Judy fans will know immediately what clip I have posted below – will know the year, the circumstances … Mitchell was the one who first showed me this clip, years ago, and he actually made me watch it once with the sound down, just so he could show me how eloquent and simple she was in her gestures and singing expression … There are moments when (if you watch it with the sound down) – you could almost believe that she was just speaking. Hard to imagine any of the young singers who contort their faces to get the sound out today being so quiet and simple and at ease with their own instrument.
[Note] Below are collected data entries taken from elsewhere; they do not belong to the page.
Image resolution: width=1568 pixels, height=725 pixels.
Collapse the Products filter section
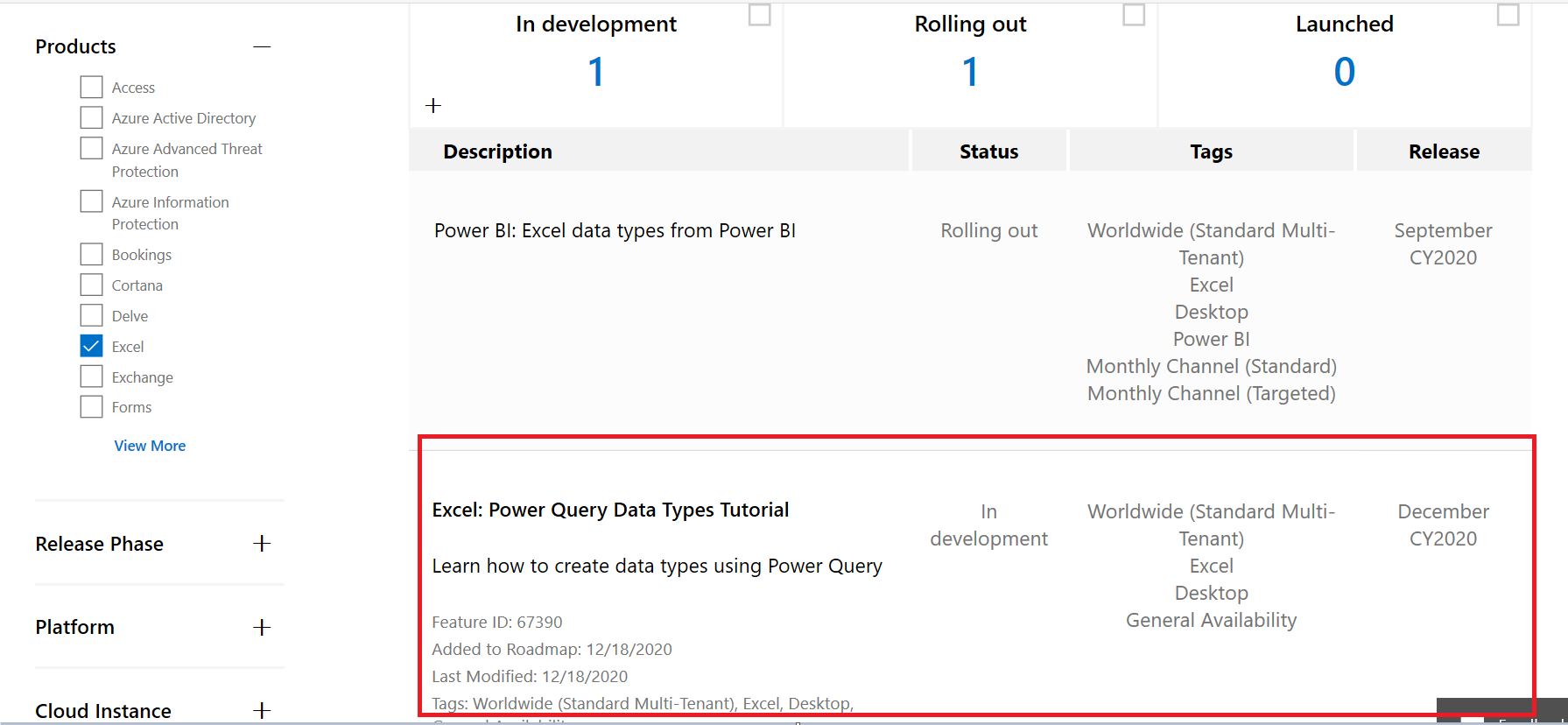pos(262,46)
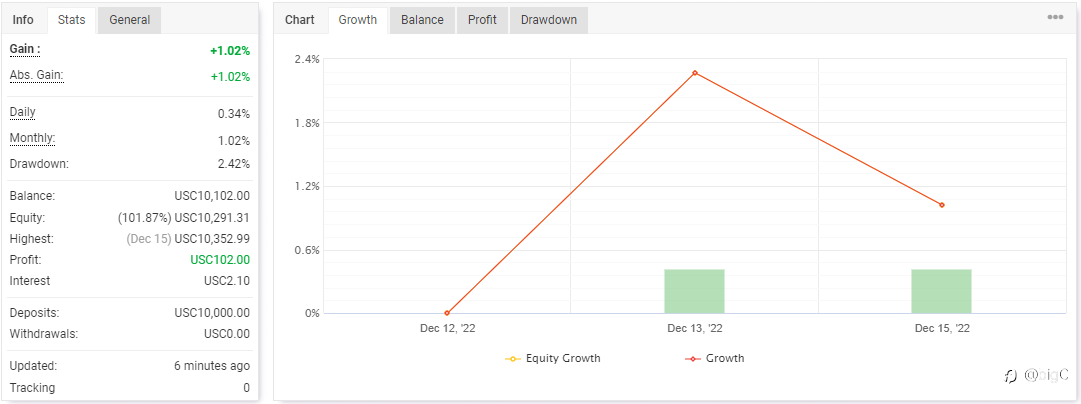Switch chart to Balance tab
The height and width of the screenshot is (404, 1081).
(422, 20)
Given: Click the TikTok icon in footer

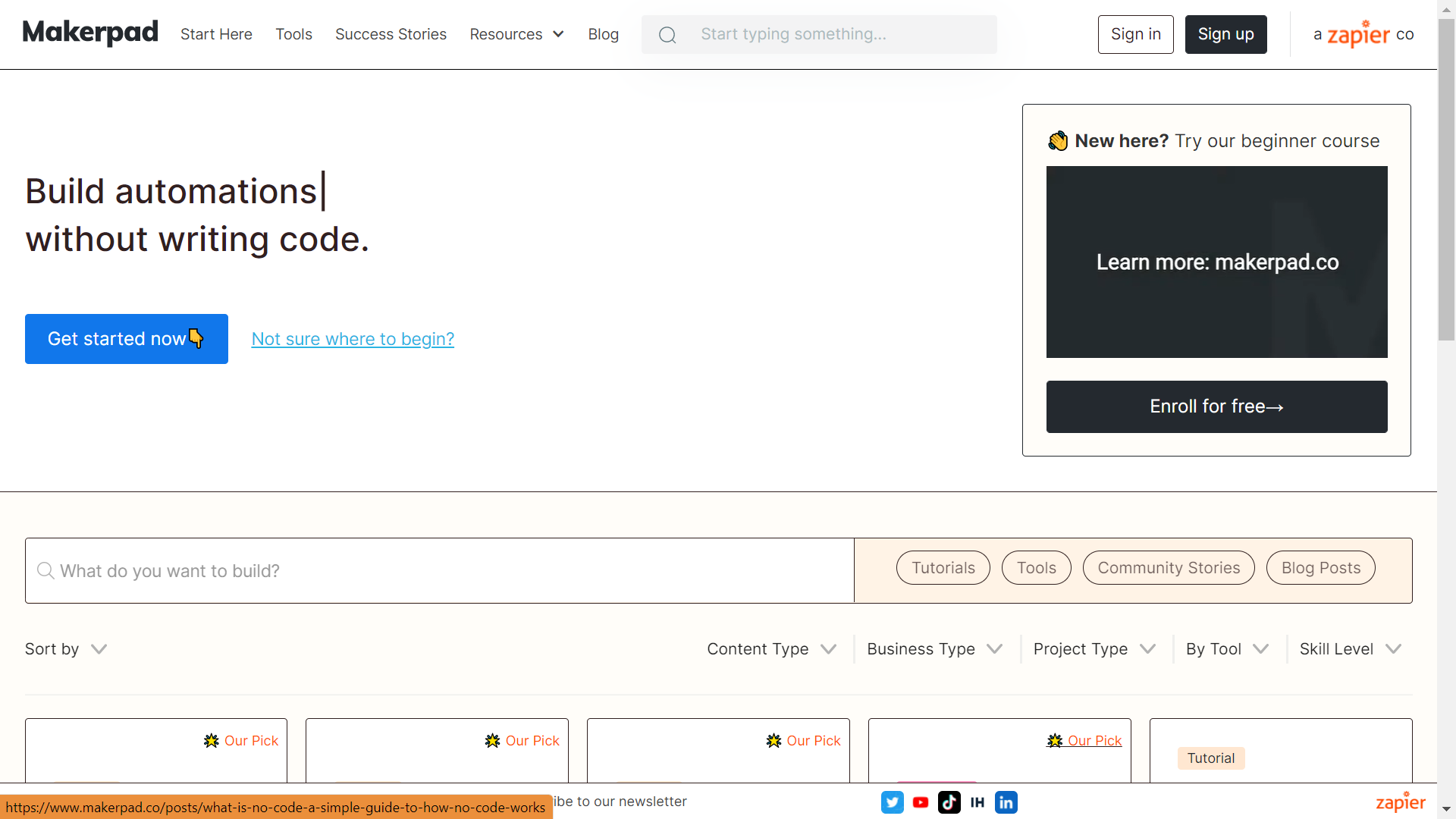Looking at the screenshot, I should [948, 802].
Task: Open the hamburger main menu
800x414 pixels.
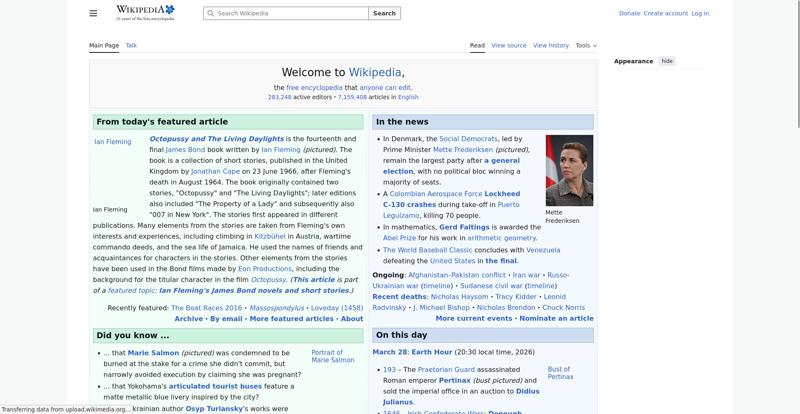Action: coord(93,13)
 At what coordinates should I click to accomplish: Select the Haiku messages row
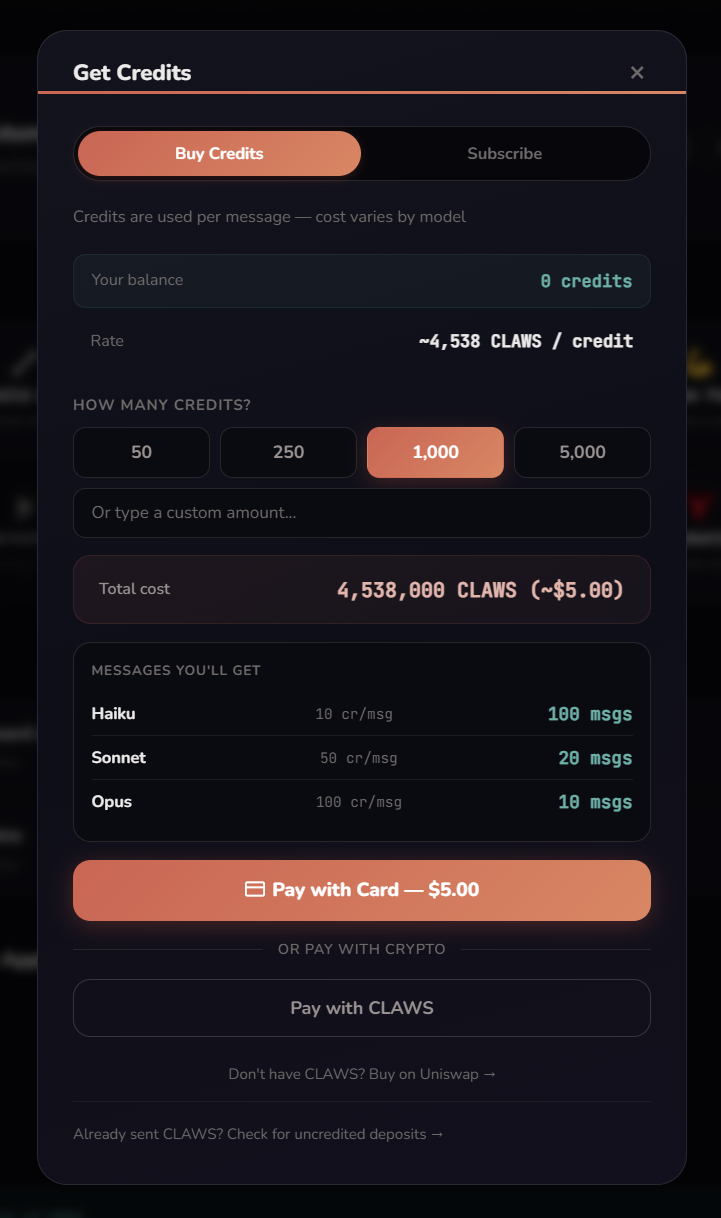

The clip speaks for itself.

It’s one of the most moving things I have ever seen, and I can only imagine what it was like to be there live. Garland was one of those rare singers who could fill up with emotion as she sang – without the throat constricting. It’s remarkable, and I would imagine it was a mix of a gift of flexible and strong vocal cords – as well as an act of will. She will get the song out.

Here … her sense of will … takes on an almost life-or-death intensity which makes it difficult to watch at times. She is struggling against so much – her own emotion, the free-floating emotion that had to be present in the audience at that time, and the larger national sense of grief and loss … But she keeps going.

It will not change the world. She is not a statesman. She is not a Nobel Peace winner. She is not a diplomat, an ambassador, a senator, or poet laureate. She is a singer. So in such a moment … there is only one thing she can possibly contribute. A song.

Thank God it was on live television so that we can still watch it now.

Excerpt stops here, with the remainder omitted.